▶ _Goal_:
Format the part of the records that opens with the line containing "You are a computer-use" and runs to the end of the records as a Markdown table with the columns Row and Line. Give one row per line, skip blank lines, and leave out the pictures.

(Saved entries)
★ ★ ★ ★ ★ ★ ★
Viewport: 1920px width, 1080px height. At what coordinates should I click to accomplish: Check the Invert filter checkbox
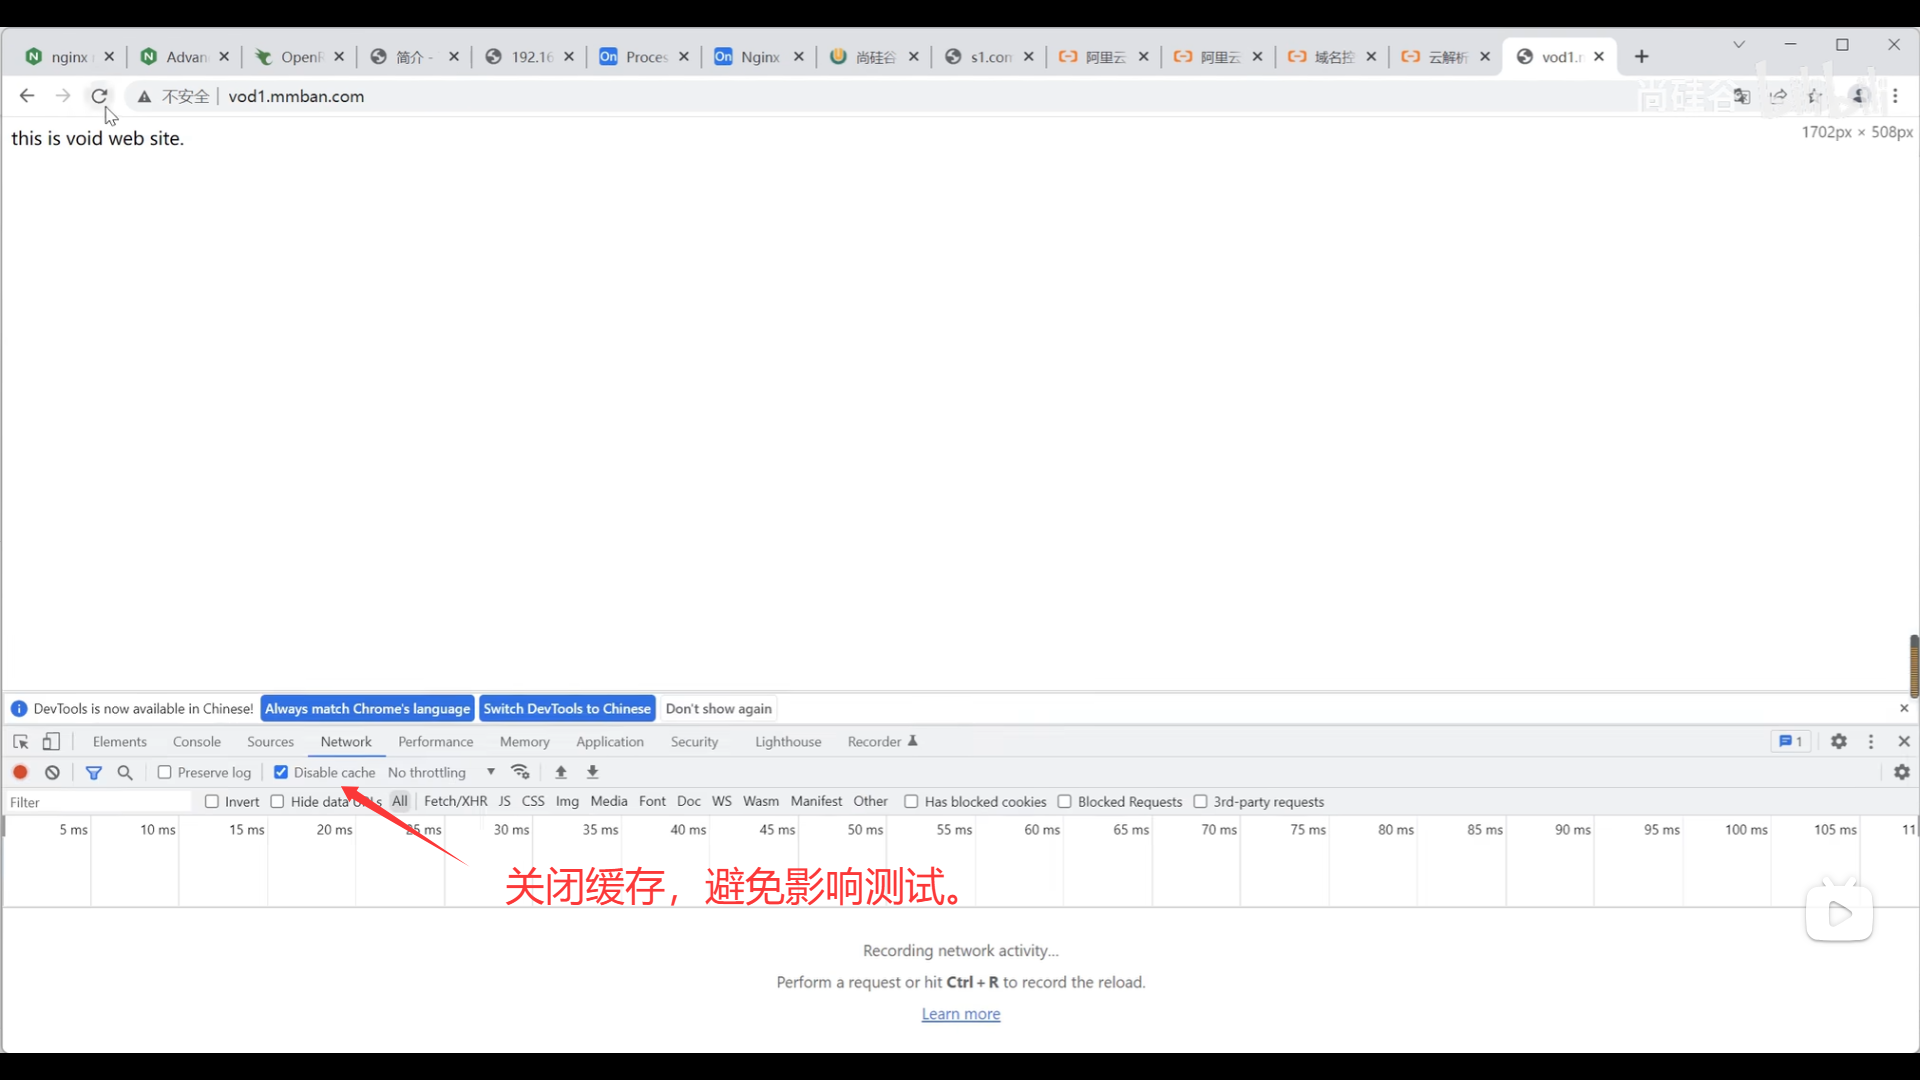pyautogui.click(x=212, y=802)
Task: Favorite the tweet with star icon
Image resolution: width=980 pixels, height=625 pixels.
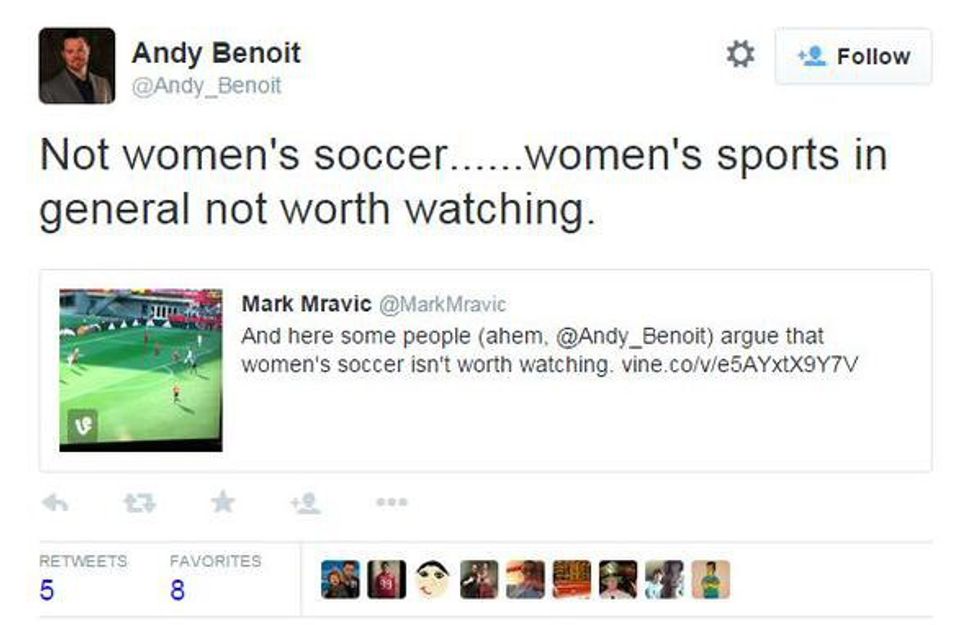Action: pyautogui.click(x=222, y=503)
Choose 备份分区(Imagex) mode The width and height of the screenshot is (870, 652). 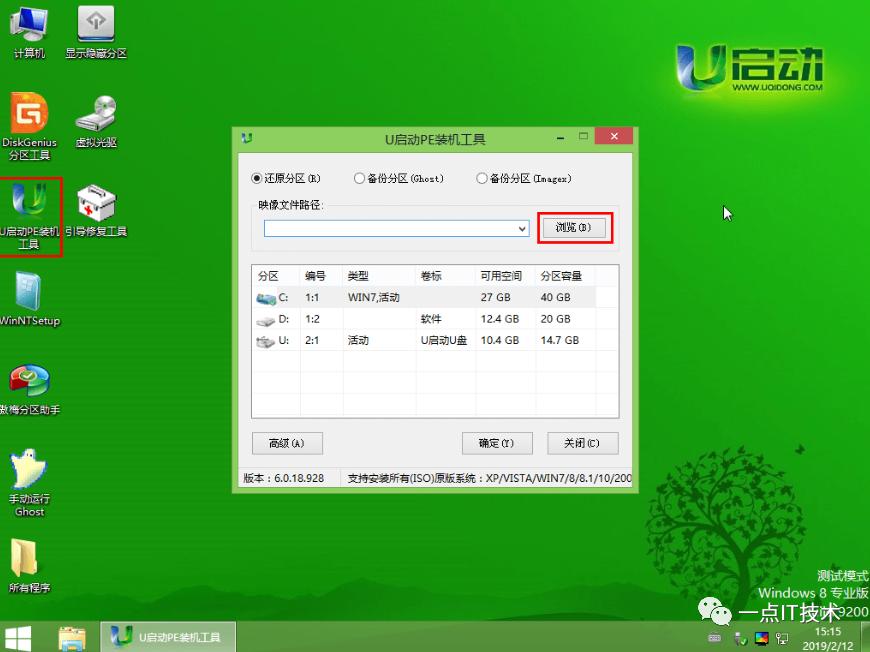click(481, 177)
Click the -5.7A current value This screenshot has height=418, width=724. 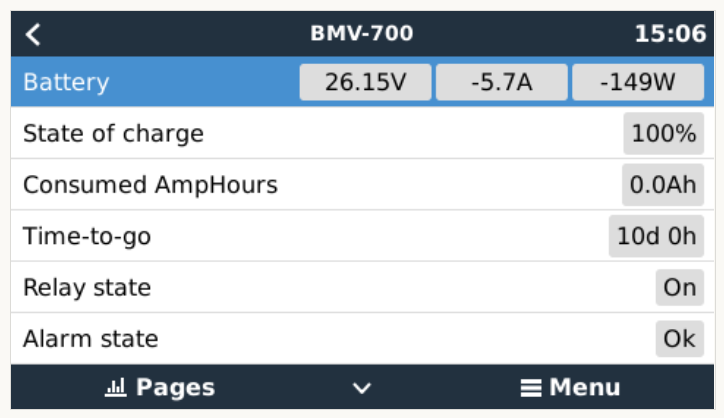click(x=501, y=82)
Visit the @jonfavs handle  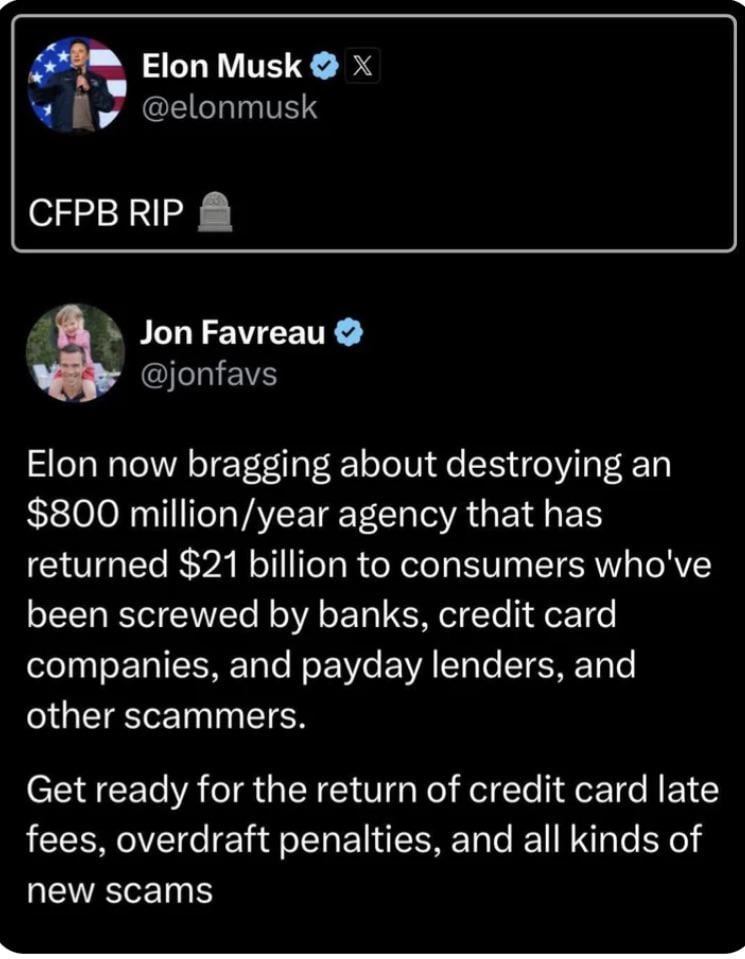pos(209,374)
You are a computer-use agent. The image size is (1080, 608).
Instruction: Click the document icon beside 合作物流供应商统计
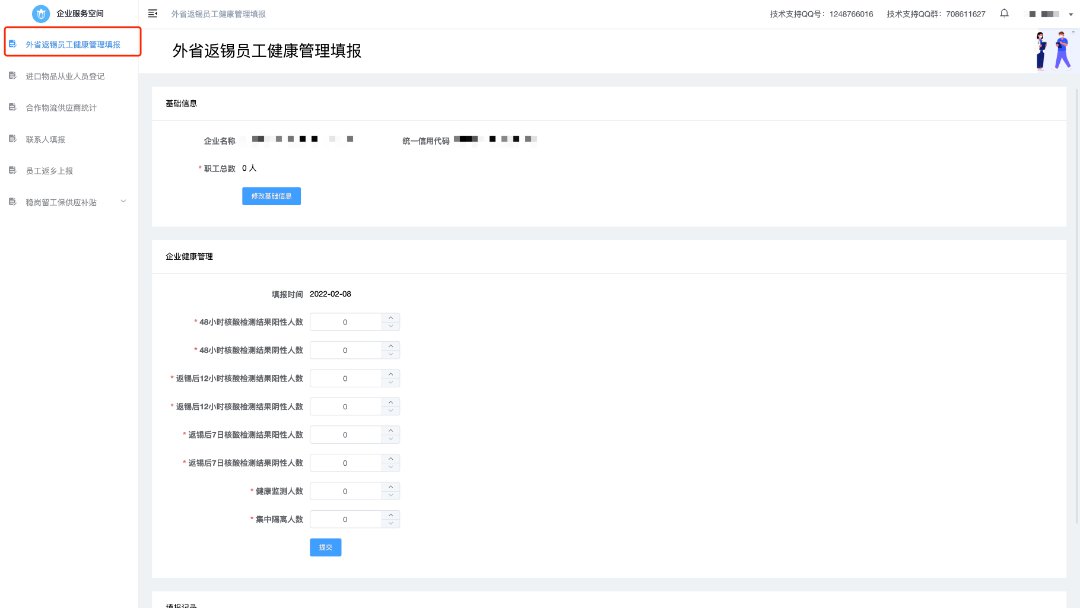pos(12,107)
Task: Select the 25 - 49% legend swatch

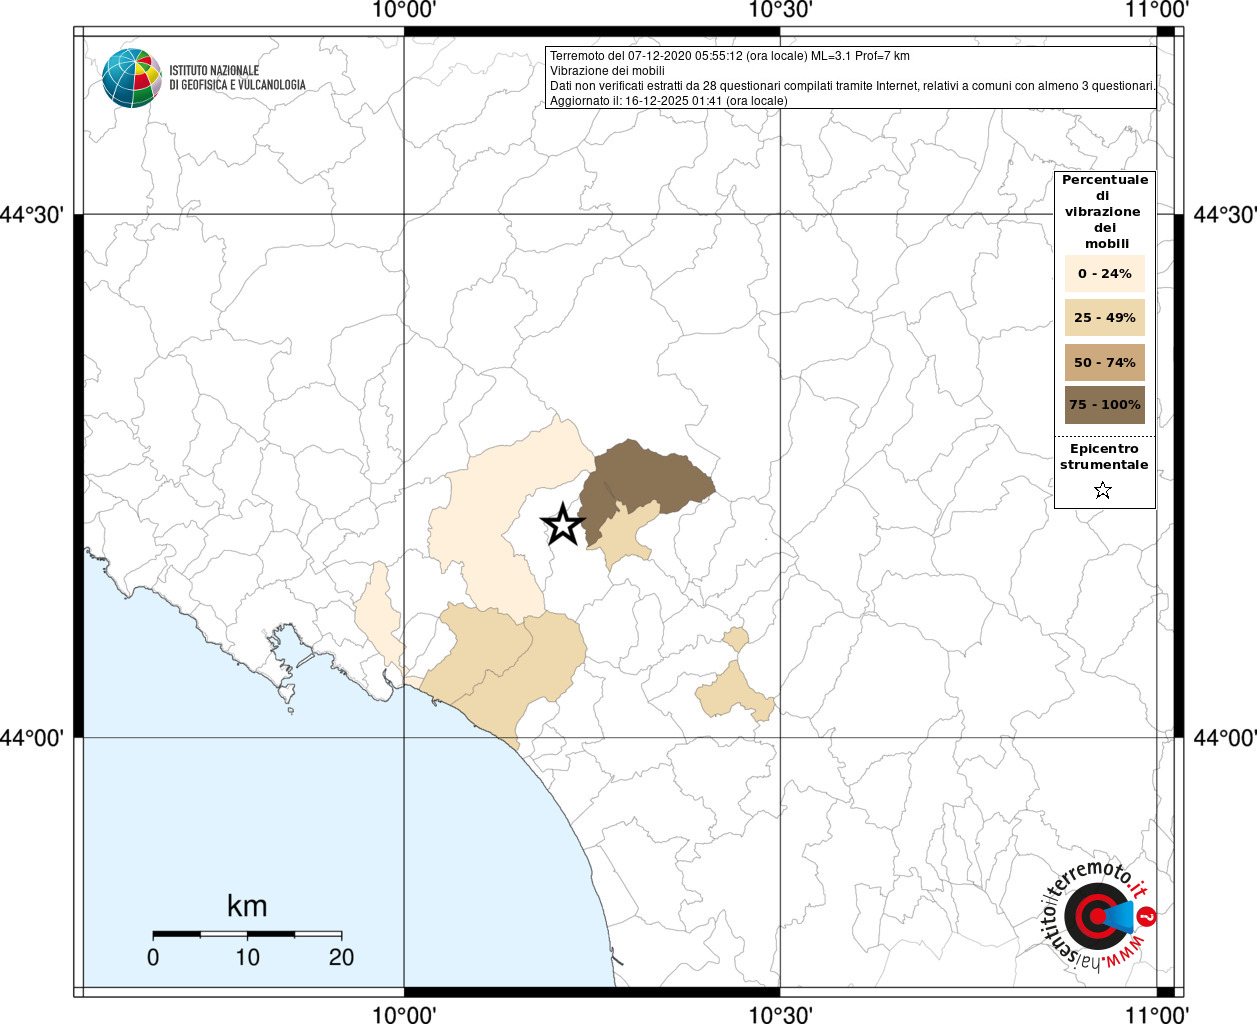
★ ★ ★ ★ ★ ★ ★
▶ _Task answer_:
| Row | Line |
|---|---|
| 1 | You are a computer-use agent. The image size is (1080, 608). |
| 2 | Instruction: Click the document icon beside 合作物流供应商统计 |
| 3 | pos(12,107) |
| 4 | Task: Select the 25 - 49% legend swatch |